* Begin Records to process *

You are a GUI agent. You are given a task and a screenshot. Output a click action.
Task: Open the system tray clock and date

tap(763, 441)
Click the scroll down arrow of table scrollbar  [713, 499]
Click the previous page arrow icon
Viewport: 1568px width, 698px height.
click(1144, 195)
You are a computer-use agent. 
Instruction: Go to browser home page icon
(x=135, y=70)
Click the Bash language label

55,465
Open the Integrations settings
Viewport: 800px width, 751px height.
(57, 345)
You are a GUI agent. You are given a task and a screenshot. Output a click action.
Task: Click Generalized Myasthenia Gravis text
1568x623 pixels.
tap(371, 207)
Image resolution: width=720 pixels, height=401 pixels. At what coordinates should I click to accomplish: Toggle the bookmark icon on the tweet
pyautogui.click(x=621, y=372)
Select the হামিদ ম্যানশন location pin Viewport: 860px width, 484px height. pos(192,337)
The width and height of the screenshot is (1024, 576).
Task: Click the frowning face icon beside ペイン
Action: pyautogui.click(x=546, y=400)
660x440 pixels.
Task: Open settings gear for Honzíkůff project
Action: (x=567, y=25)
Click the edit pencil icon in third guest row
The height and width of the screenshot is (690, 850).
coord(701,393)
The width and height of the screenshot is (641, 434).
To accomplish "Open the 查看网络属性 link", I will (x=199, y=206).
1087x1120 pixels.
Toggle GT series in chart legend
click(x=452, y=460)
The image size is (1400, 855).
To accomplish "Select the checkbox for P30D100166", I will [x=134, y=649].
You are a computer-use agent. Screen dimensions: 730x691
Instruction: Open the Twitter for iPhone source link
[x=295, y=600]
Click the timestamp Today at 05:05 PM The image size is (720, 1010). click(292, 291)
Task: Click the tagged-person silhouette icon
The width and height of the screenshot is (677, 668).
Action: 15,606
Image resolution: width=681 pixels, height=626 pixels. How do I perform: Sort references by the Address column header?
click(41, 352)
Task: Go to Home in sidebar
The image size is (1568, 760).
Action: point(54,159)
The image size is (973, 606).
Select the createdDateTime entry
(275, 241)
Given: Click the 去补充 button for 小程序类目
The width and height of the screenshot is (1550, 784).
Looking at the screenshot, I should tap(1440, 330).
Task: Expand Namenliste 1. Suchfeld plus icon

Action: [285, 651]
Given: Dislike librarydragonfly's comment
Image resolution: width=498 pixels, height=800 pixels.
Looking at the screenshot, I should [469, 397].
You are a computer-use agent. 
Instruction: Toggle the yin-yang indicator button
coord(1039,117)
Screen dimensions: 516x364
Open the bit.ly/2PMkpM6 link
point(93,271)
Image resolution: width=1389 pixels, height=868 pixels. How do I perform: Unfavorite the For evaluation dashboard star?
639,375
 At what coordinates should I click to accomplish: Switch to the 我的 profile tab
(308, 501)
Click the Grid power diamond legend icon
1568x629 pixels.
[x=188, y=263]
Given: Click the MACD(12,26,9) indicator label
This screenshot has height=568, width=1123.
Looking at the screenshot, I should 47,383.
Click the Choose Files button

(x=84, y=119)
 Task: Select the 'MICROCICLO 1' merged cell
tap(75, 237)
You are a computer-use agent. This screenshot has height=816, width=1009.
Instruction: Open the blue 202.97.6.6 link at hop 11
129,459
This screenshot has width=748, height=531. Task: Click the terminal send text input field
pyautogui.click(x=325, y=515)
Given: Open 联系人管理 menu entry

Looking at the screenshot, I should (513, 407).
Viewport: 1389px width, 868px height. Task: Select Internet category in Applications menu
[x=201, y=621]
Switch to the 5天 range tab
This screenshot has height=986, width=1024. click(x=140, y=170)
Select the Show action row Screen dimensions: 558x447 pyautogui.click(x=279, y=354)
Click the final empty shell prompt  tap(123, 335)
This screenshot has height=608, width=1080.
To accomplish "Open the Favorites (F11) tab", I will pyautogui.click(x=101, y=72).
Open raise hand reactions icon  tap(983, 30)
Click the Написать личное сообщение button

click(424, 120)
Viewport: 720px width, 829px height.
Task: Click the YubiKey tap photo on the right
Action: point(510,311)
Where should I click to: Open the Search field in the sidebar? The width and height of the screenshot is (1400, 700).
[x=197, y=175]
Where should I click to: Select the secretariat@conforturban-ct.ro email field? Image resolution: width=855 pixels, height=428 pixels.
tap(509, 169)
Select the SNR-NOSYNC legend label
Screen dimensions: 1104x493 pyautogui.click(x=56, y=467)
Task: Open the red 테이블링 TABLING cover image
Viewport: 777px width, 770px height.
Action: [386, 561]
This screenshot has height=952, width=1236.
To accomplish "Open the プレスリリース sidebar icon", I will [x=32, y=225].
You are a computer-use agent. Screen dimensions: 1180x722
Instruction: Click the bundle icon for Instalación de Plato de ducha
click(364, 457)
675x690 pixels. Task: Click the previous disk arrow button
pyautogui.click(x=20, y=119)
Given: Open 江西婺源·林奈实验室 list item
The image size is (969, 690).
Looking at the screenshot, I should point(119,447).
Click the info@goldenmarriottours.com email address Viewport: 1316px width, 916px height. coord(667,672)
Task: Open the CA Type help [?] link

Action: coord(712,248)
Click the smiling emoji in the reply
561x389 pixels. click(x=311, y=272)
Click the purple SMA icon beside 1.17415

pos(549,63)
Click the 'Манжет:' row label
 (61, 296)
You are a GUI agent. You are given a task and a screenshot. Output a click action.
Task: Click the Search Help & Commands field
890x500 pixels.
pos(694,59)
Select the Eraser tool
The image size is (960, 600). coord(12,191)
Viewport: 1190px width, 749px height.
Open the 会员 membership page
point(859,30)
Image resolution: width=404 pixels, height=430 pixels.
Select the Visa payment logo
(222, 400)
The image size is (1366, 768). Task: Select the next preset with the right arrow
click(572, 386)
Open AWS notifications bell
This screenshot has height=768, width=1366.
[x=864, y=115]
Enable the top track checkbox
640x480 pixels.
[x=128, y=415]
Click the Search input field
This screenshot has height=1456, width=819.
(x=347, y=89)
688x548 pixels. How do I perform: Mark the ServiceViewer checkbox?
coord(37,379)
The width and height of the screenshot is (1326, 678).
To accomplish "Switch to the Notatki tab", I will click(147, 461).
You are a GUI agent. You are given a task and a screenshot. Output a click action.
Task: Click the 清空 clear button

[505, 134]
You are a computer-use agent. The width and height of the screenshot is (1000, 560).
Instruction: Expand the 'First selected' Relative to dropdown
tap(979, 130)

* End Records to process *

#### [Problem statement]
Rewrite the data above, substituting "Command" for every occurrence of "Instruction" and leaving everything else unchanged.

#### [Complete response]
You are a GUI agent. You are given a task and a screenshot. Output a click action.
Task: Open the system tray clock and date

tap(763, 441)
Click the scroll down arrow of table scrollbar  [713, 499]
Click the previous page arrow icon
Viewport: 1568px width, 698px height.
click(1144, 195)
You are a computer-use agent. 
Command: Go to browser home page icon
(x=135, y=70)
Click the Bash language label

55,465
Open the Integrations settings
Viewport: 800px width, 751px height.
(57, 345)
You are a GUI agent. You are given a task and a screenshot. Output a click action.
Task: Click Generalized Myasthenia Gravis text
1568x623 pixels.
tap(371, 207)
Image resolution: width=720 pixels, height=401 pixels. At what coordinates should I click to accomplish: Toggle the bookmark icon on the tweet
pyautogui.click(x=621, y=372)
Select the হামিদ ম্যানশন location pin Viewport: 860px width, 484px height. pos(192,337)
The width and height of the screenshot is (1024, 576).
Task: Click the frowning face icon beside ペイン
Action: pyautogui.click(x=546, y=400)
660x440 pixels.
Task: Open settings gear for Honzíkůff project
Action: (x=567, y=25)
Click the edit pencil icon in third guest row
The height and width of the screenshot is (690, 850).
coord(701,393)
The width and height of the screenshot is (641, 434).
To accomplish "Open the 查看网络属性 link", I will (x=199, y=206).
1087x1120 pixels.
Toggle GT series in chart legend
click(x=452, y=460)
The image size is (1400, 855).
To accomplish "Select the checkbox for P30D100166", I will [x=134, y=649].
You are a computer-use agent. Screen dimensions: 730x691
Command: Open the Twitter for iPhone source link
[x=295, y=600]
Click the timestamp Today at 05:05 PM The image size is (720, 1010). click(292, 291)
Task: Click the tagged-person silhouette icon
The width and height of the screenshot is (677, 668).
Action: 15,606
Image resolution: width=681 pixels, height=626 pixels. How do I perform: Sort references by the Address column header?
click(41, 352)
Task: Go to Home in sidebar
The image size is (1568, 760).
Action: point(54,159)
The image size is (973, 606).
Select the createdDateTime entry
(275, 241)
Given: Click the 去补充 button for 小程序类目
The width and height of the screenshot is (1550, 784).
Looking at the screenshot, I should tap(1440, 330).
Task: Expand Namenliste 1. Suchfeld plus icon

Action: [285, 651]
Given: Dislike librarydragonfly's comment
Image resolution: width=498 pixels, height=800 pixels.
Looking at the screenshot, I should [469, 397].
You are a computer-use agent. 
Command: Toggle the yin-yang indicator button
coord(1039,117)
Screen dimensions: 516x364
Open the bit.ly/2PMkpM6 link
point(93,271)
Image resolution: width=1389 pixels, height=868 pixels. How do I perform: Unfavorite the For evaluation dashboard star?
639,375
 At what coordinates should I click to accomplish: Switch to the 我的 profile tab
(308, 501)
Click the Grid power diamond legend icon
1568x629 pixels.
[x=188, y=263]
Given: Click the MACD(12,26,9) indicator label
This screenshot has height=568, width=1123.
Looking at the screenshot, I should 47,383.
Click the Choose Files button

(x=84, y=119)
 Task: Select the 'MICROCICLO 1' merged cell
tap(75, 237)
You are a computer-use agent. This screenshot has height=816, width=1009.
Command: Open the blue 202.97.6.6 link at hop 11
129,459
This screenshot has width=748, height=531. Task: Click the terminal send text input field
pyautogui.click(x=325, y=515)
Given: Open 联系人管理 menu entry

Looking at the screenshot, I should (513, 407).
Viewport: 1389px width, 868px height. Task: Select Internet category in Applications menu
[x=201, y=621]
Switch to the 5天 range tab
This screenshot has height=986, width=1024. click(x=140, y=170)
Select the Show action row Screen dimensions: 558x447 pyautogui.click(x=279, y=354)
Click the final empty shell prompt  tap(123, 335)
This screenshot has height=608, width=1080.
To accomplish "Open the Favorites (F11) tab", I will pyautogui.click(x=101, y=72).
Open raise hand reactions icon  tap(983, 30)
Click the Написать личное сообщение button

click(424, 120)
Viewport: 720px width, 829px height.
Task: Click the YubiKey tap photo on the right
Action: point(510,311)
Where should I click to: Open the Search field in the sidebar? The width and height of the screenshot is (1400, 700).
[x=197, y=175]
Where should I click to: Select the secretariat@conforturban-ct.ro email field? Image resolution: width=855 pixels, height=428 pixels.
tap(509, 169)
Select the SNR-NOSYNC legend label
Screen dimensions: 1104x493 pyautogui.click(x=56, y=467)
Task: Open the red 테이블링 TABLING cover image
Viewport: 777px width, 770px height.
Action: [386, 561]
This screenshot has height=952, width=1236.
To accomplish "Open the プレスリリース sidebar icon", I will [x=32, y=225].
You are a computer-use agent. Screen dimensions: 1180x722
Command: Click the bundle icon for Instalación de Plato de ducha
click(364, 457)
675x690 pixels. Task: Click the previous disk arrow button
pyautogui.click(x=20, y=119)
Given: Open 江西婺源·林奈实验室 list item
The image size is (969, 690).
Looking at the screenshot, I should point(119,447).
Click the info@goldenmarriottours.com email address Viewport: 1316px width, 916px height. coord(667,672)
Task: Open the CA Type help [?] link

Action: coord(712,248)
Click the smiling emoji in the reply
561x389 pixels. click(x=311, y=272)
Click the purple SMA icon beside 1.17415

pos(549,63)
Click the 'Манжет:' row label
 (61, 296)
You are a GUI agent. You are given a task and a screenshot. Output a click action.
Task: Click the Search Help & Commands field
890x500 pixels.
pos(694,59)
Select the Eraser tool
The image size is (960, 600). coord(12,191)
Viewport: 1190px width, 749px height.
Open the 会员 membership page
point(859,30)
Image resolution: width=404 pixels, height=430 pixels.
Select the Visa payment logo
(222, 400)
The image size is (1366, 768). Task: Select the next preset with the right arrow
click(572, 386)
Open AWS notifications bell
This screenshot has height=768, width=1366.
[x=864, y=115]
Enable the top track checkbox
640x480 pixels.
[x=128, y=415]
Click the Search input field
This screenshot has height=1456, width=819.
(x=347, y=89)
688x548 pixels. How do I perform: Mark the ServiceViewer checkbox?
coord(37,379)
The width and height of the screenshot is (1326, 678).
To accomplish "Switch to the Notatki tab", I will click(147, 461).
You are a GUI agent. You are given a task and a screenshot. Output a click action.
Task: Click the 清空 clear button

[505, 134]
You are a computer-use agent. The width and height of the screenshot is (1000, 560).
Command: Expand the 'First selected' Relative to dropdown
tap(979, 130)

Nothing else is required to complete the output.